● Given data

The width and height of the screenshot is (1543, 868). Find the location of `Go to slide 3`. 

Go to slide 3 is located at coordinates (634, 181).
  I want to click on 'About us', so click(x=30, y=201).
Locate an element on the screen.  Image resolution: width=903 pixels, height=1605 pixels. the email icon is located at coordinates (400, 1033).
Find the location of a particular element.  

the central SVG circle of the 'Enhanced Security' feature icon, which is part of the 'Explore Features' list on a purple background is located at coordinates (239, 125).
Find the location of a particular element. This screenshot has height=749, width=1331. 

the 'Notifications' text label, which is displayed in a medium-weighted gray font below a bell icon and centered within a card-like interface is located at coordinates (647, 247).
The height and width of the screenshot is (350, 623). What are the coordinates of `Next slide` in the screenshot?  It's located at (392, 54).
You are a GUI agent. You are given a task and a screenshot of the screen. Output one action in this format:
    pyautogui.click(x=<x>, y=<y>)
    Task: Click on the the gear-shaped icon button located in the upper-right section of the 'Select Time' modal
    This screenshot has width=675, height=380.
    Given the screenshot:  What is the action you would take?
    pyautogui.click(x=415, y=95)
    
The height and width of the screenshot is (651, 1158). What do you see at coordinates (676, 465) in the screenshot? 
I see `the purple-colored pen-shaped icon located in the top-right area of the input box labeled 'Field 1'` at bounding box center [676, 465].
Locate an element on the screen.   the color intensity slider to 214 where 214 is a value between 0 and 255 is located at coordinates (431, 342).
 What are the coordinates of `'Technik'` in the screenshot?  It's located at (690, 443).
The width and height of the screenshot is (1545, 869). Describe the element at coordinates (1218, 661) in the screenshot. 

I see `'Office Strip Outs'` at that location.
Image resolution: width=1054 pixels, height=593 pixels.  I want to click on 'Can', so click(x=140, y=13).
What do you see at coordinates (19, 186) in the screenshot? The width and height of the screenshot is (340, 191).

● What is being asked
Reproduce the data verbatim from its first line through the line containing "the central SVG", both included.

● Task answer
The width and height of the screenshot is (1543, 868). Find the location of `Go to slide 3`. 

Go to slide 3 is located at coordinates (634, 181).
  I want to click on 'About us', so click(x=30, y=201).
Locate an element on the screen.  Image resolution: width=903 pixels, height=1605 pixels. the email icon is located at coordinates (400, 1033).
Find the location of a particular element.  

the central SVG circle of the 'Enhanced Security' feature icon, which is part of the 'Explore Features' list on a purple background is located at coordinates (239, 125).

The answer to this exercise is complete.